Passage shown:
Well this might just be the dog for you as she is not up for the protection side of things.

PM the OP and have a chat.

*To the OP........ Can I suggest you have her spayed before re-homing her*.


----------



## markandholly (Dec 26, 2010)

feel free to pm!


----------



## Guest (Jan 16, 2011)

markandholly said:


> feel free to pm with any questions you have omn1
> 
> and thank you o'mali's dad i was thinking about it as i would hate to think of someone conning me into believing she was going to a good home , only to be used for puppy farming !


Yes Mark, they are as rare as rocking horse shyt so there are those out there who would see it as a money making excersize  only to find they are difficult to home, may end up in the wrong hands and could turn out to have fear issues and end up dumped 

Besides, a dog with "fear issues" should not be bred from.

Rows:

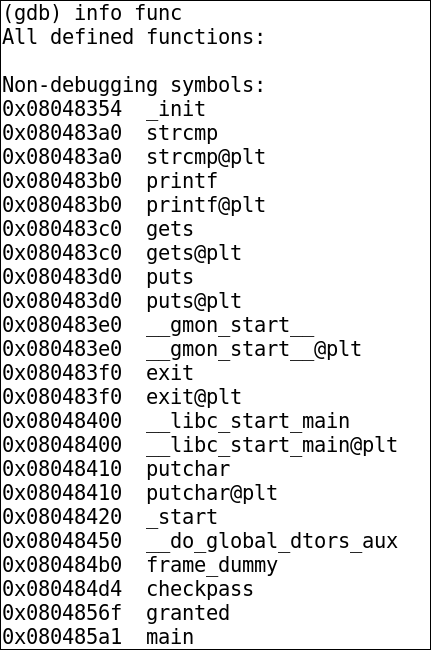Screen dimensions: 431x650
Task: Click the granted function name
Action: [188, 614]
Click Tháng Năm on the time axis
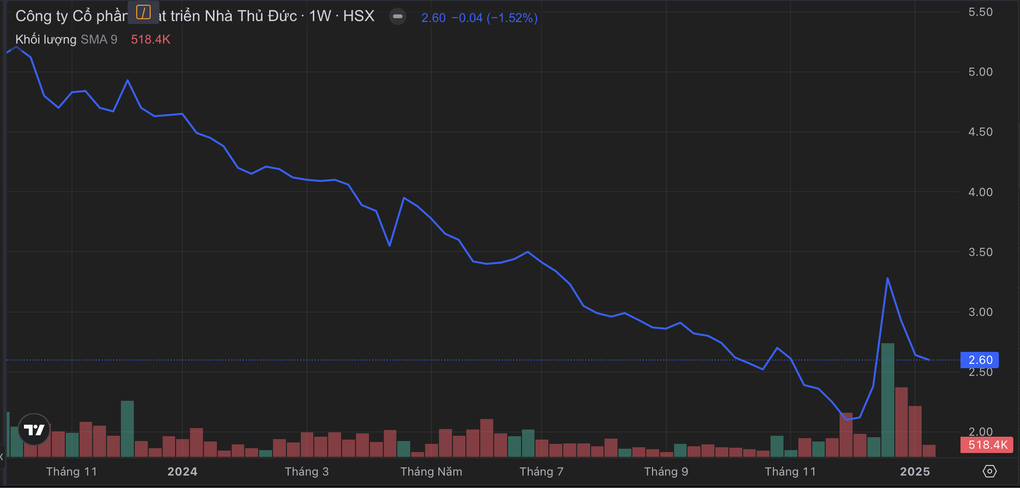Screen dimensions: 1020x488 point(431,471)
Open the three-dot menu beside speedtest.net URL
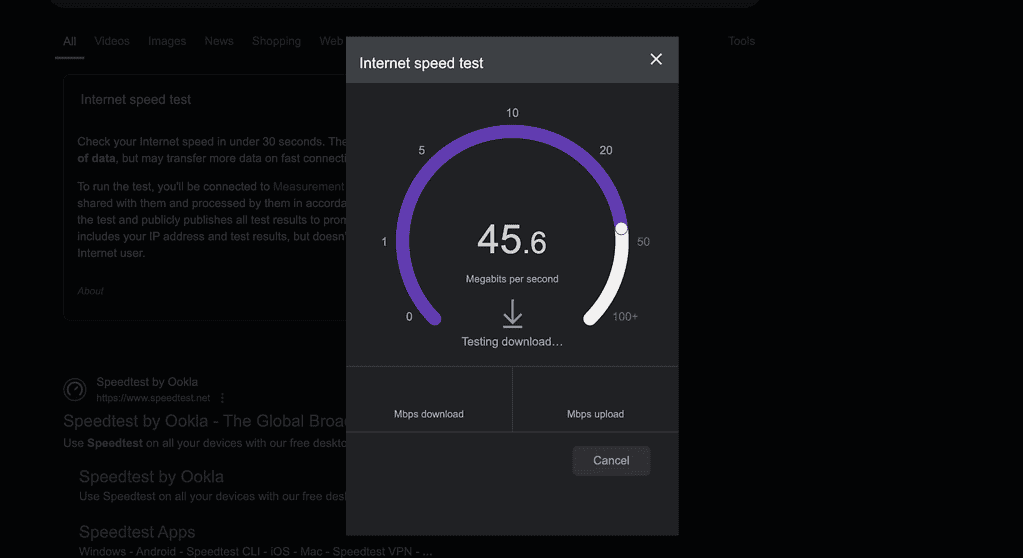 [x=222, y=398]
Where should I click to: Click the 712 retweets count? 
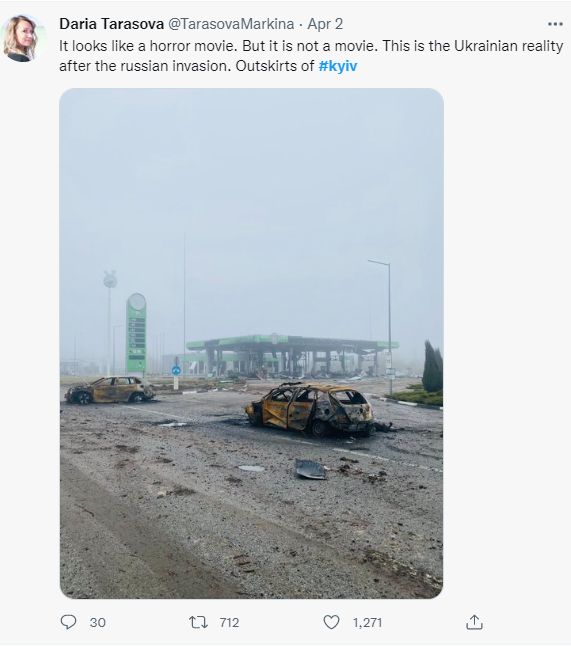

Aim A:
Write out the part of the forum thread about rehoming the dog from "## Guest (Jan" up to and including "puppy farming !".
Aim B:
Extend the forum thread about rehoming the dog, picking up right after its last sentence.
You won't need the records for anything here.

Output A:
## Guest (Jan 16, 2011)

markandholly said:


> feel free to pm with any questions you have omn1
> 
> and thank you o'mali's dad i was thinking about it as i would hate to think of someone conning me into believing she was going to a good home , only to be used for puppy farming !

Output B:
----------



## markandholly (Dec 26, 2010)

i agree 100%


----------



## Craig goodyear (Jan 30, 2011)

Hi have you still got your Dutch herder I am very interested?


----------



## markandholly (Dec 26, 2010)

thank you to


----------



## omn1 (Jan 10, 2011)

I'm glad you decided to keep her.

I think we never know how a dog is going to turn out, but we need to keep faith with them.

Good luck and let us know how she gets on.

Owen


----------



## acemalik (May 4, 2011)

is this girl still available ?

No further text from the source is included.